Und wenn Sie wieder zu Hause in Hamburg sind, wie begegnet man Ihnen auf der Straße?

Sehr herzlich! Es erstaunt mich jedes Mal, wenn sie sich für meine Arbeit bedanken und von ihren Lieblingskleidungsstücken schwärmen. „Sie haben mir Kraft gegeben“, sagte mal jemand. Mir war diese persönliche Beziehung, die meine Mode zu den Menschen hergestellt hat, gar nicht so bewusst.

Würden Sie sich im Rückblick als Glückskind bezeichnen?

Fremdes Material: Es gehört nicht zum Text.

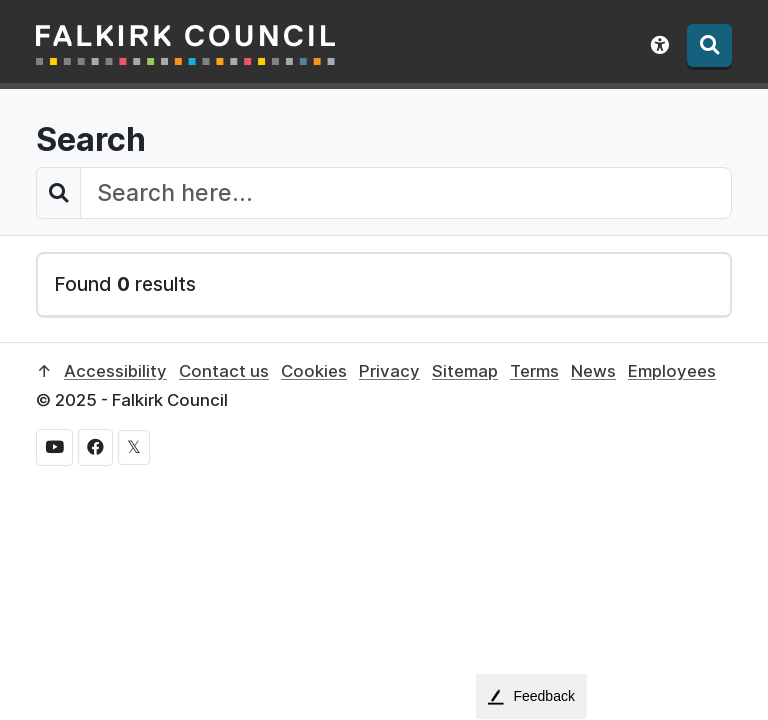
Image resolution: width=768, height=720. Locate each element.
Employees (672, 371)
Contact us (224, 371)
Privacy (389, 371)
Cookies (314, 371)
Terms (534, 371)
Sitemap (465, 371)
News (593, 371)
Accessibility (115, 371)
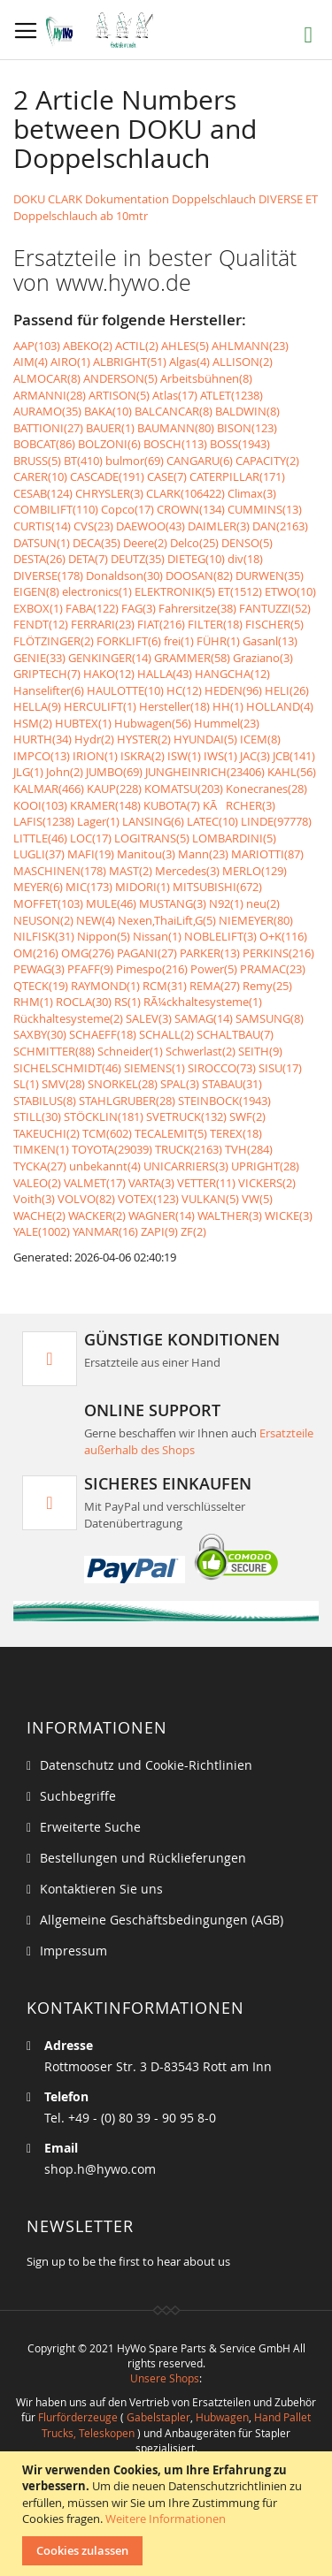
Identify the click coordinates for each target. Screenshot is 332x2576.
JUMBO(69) (114, 772)
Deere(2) (145, 543)
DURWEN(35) (269, 575)
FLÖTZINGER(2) (53, 641)
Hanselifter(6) (48, 690)
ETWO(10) (290, 591)
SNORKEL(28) (123, 1084)
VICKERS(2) (267, 1183)
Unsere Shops (164, 2378)
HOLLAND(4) (279, 706)
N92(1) (226, 903)
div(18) (245, 559)
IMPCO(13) (41, 756)
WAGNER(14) (161, 1215)
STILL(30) (37, 1116)
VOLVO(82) (86, 1199)
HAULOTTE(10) (125, 690)
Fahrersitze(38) (197, 608)
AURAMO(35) (47, 411)
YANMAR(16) (105, 1231)
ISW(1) (184, 756)
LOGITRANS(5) (151, 838)
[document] (168, 2513)
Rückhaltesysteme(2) (68, 1018)
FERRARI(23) (103, 624)
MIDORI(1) (142, 887)
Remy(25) (267, 986)
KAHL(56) (291, 772)
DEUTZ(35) (138, 559)
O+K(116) (283, 936)
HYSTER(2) (144, 739)
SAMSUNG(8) (269, 1018)
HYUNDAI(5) (205, 739)
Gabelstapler (158, 2417)
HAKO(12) (109, 674)
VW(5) (257, 1199)
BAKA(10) (108, 411)
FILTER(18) (215, 624)
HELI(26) (287, 690)
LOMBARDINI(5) (234, 838)
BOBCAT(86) (44, 444)
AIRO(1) (70, 362)
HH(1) (227, 706)
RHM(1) (33, 1002)
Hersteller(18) (174, 706)
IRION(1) (95, 756)
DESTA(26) (39, 559)
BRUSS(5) (37, 461)
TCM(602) (107, 1133)
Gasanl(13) (270, 641)
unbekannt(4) (105, 1166)
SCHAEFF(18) (102, 1034)
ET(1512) (240, 591)
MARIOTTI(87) (267, 854)
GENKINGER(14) (109, 658)
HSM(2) (32, 723)
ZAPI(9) (159, 1231)
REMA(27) (214, 986)
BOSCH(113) (175, 444)
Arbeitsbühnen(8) (206, 378)
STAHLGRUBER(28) (127, 1101)
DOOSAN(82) (199, 575)
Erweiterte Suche (90, 1826)
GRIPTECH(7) (47, 674)
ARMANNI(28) (49, 395)
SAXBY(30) (39, 1034)
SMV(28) (63, 1084)
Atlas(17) (174, 395)
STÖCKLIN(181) (103, 1116)
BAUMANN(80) (175, 428)
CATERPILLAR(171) (237, 476)
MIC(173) (89, 887)
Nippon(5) (103, 936)
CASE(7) (167, 476)
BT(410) (83, 461)
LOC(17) (91, 838)
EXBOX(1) (38, 608)
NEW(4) (95, 920)
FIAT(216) (161, 624)
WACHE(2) (39, 1215)
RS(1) (127, 1002)
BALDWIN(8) (247, 411)
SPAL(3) (179, 1084)
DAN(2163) (280, 526)
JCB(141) (294, 756)
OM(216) (35, 953)
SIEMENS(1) (154, 1068)
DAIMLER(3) (219, 526)
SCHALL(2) (166, 1034)
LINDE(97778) (276, 821)
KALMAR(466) (48, 788)
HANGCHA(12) (232, 674)
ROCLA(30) (84, 1002)
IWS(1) (220, 756)
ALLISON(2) (242, 362)
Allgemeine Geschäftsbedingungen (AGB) (161, 1919)
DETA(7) (88, 559)
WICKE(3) (289, 1215)
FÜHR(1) (218, 641)
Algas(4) (189, 362)
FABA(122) (92, 608)
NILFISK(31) (43, 936)
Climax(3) (252, 493)
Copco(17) (127, 509)
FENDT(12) (40, 624)
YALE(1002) (41, 1231)
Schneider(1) (130, 1051)
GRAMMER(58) (192, 658)
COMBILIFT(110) (55, 509)
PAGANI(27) (147, 953)
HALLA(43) (164, 674)
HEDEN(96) (233, 690)
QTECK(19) (40, 986)
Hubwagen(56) (152, 723)
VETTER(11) (206, 1183)
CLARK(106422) (185, 493)
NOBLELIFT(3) (220, 936)
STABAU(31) (232, 1084)
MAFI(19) (90, 854)
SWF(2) (247, 1116)
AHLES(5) (185, 346)
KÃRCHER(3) (239, 805)
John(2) (64, 772)
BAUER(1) (110, 428)
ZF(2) (193, 1231)
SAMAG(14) (203, 1018)
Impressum (73, 1950)
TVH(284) (249, 1149)
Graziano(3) (263, 658)
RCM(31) (165, 986)
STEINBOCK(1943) (224, 1101)
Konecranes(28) (266, 788)
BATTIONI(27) (48, 428)
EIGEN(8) (36, 591)
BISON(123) (247, 428)
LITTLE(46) (40, 838)
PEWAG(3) (39, 969)
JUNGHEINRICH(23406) (205, 772)
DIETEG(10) (196, 559)
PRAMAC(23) (272, 969)
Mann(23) (203, 854)
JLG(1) (28, 772)
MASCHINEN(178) (59, 871)
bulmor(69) (134, 461)
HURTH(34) (42, 739)
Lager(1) (98, 821)
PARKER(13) (210, 953)
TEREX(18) (236, 1133)
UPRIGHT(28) (265, 1166)
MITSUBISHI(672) (217, 887)
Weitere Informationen (165, 2518)
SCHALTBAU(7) (235, 1034)
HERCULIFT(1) (100, 706)
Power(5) (213, 969)
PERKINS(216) (278, 953)
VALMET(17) (95, 1183)
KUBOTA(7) (171, 805)
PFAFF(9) (90, 969)
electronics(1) (97, 591)
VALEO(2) (37, 1183)
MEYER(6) (38, 887)
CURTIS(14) (42, 526)
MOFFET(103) (48, 903)
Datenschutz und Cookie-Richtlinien (146, 1765)
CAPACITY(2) (267, 461)
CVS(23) (93, 526)
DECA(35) (96, 543)
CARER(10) (40, 476)
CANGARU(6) (199, 461)
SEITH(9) (260, 1051)
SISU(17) (280, 1068)
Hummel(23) (226, 723)
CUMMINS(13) (265, 509)
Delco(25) (194, 543)
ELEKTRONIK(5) (175, 591)
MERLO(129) (254, 871)
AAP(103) (36, 346)
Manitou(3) (146, 854)
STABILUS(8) (44, 1101)
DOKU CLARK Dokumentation (91, 199)
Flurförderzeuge (78, 2417)
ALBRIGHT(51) (129, 362)
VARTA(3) (151, 1183)
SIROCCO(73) (222, 1068)
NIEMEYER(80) (256, 920)
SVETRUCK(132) (186, 1116)
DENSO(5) (247, 543)
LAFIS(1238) (43, 821)
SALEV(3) (149, 1018)
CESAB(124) (43, 493)
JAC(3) (255, 756)
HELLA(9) (37, 706)
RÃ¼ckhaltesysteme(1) (202, 1002)
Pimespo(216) (152, 969)
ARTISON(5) (119, 395)
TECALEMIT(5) (171, 1133)
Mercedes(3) (187, 871)
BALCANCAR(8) (173, 411)
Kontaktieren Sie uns (101, 1888)
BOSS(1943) (240, 444)
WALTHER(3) (229, 1215)
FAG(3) (138, 608)
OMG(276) (87, 953)
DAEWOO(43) (150, 526)
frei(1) (179, 641)
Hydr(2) (94, 739)
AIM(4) (30, 362)
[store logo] (104, 30)
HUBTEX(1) (83, 723)
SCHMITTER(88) (54, 1051)
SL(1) (26, 1084)
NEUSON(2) (43, 920)
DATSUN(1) (41, 543)
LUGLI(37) (39, 854)
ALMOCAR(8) (47, 378)
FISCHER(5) (274, 624)
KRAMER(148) (105, 805)
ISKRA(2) (142, 756)
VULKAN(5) (210, 1199)
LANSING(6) (153, 821)
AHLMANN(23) (250, 346)
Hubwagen (222, 2417)
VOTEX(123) (148, 1199)
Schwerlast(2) (200, 1051)
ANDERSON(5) (120, 378)
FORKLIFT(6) (129, 641)
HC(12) (184, 690)
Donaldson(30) (124, 575)
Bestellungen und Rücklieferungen (143, 1857)
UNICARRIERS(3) (185, 1166)
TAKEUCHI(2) (46, 1133)
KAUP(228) (114, 788)
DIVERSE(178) (48, 575)
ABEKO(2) (87, 346)
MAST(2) (130, 871)
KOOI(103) (40, 805)
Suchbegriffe (78, 1795)
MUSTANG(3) (172, 903)
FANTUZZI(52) (275, 608)
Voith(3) (34, 1199)
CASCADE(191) (107, 476)
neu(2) (263, 903)
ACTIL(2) (136, 346)
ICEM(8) (260, 739)
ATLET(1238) (231, 395)
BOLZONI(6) (109, 444)
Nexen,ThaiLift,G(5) (167, 920)
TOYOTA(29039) (112, 1149)
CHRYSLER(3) (109, 493)
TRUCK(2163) (188, 1149)
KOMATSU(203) (183, 788)
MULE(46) (111, 903)
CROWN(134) (191, 509)
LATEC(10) (212, 821)
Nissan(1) (157, 936)
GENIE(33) (39, 658)
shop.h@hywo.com (100, 2169)
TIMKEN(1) (41, 1149)
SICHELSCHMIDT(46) (67, 1068)
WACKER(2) (97, 1215)
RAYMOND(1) (105, 986)
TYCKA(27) (39, 1166)
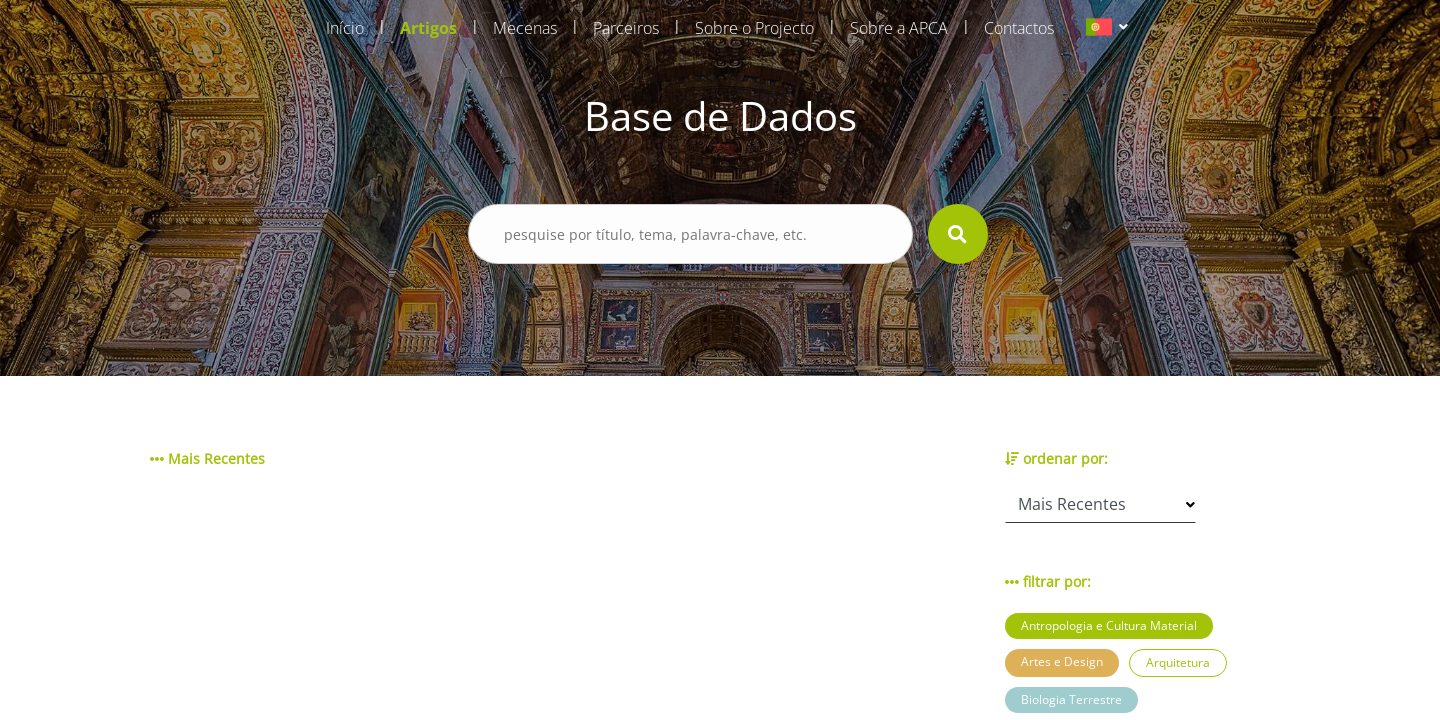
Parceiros (626, 28)
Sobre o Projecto (754, 28)
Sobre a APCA (899, 28)
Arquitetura (1178, 662)
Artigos (428, 28)
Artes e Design (1062, 661)
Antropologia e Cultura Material (1109, 625)
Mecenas (525, 28)
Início (345, 28)
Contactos (1019, 28)
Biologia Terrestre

Eigentlich bin ich ein Mensch, der lieber nach vorne guckt, in die Zukunft. Aber ich bin dankbar für alles, was möglich war. Die Zeit, in der ich aufwuchs, war für einen Anfang wie meinen günstig. Wenn es dann auch noch ein Glück ist, in seiner Arbeit aufzugehen, dann stimmt das. Dann bin ich ein Glückskind.

Peter Lindbergh fotografierte Sander 1991. Warum es kaum zeitgenössische Fotos von ihr gibt? Nach Lindberghs Tod 2019 wollte sie sich keinem Fotografen mehr anvertrauen. (Foto: Peter Lindbergh)
Peter Lindbergh fotografierte Sander 1991. Warum es kaum zeitgenössische Fotos von ihr gibt? Nach Lindberghs Tod 2019 wollte sie sich keinem Fotografen mehr anvertrauen. (Foto: Peter Lindbergh)

Drei Stunden sitzen wir nun zusammen, weit jenseits aller Erwartungen, weit jenseits von allem Üblichen. Interviews mit ihr sind schon eine Rarität, aber dass ein Rekorder mitlaufen darf, dass ein Frage-Antwort-Text ohne Änderung autorisiert wird, das zeugt von großer Souveränität. Erstaunlich ist überhaupt, wie viel Offenheit, Wärme, Bescheidenheit und Aufgeräumtheit Jil Sander ausstrahlt. Und überhaupt: dass sie so strahlt. Als sei sie mit sich, mit ihrer Arbeit, ihrem Leben, ihrem Schaffen, der Schlüssigkeit ihres Tuns und Seins zufrieden, völlig im Reinen. Vielleicht ist das ja das wahre „Pure“ von Jil Sander.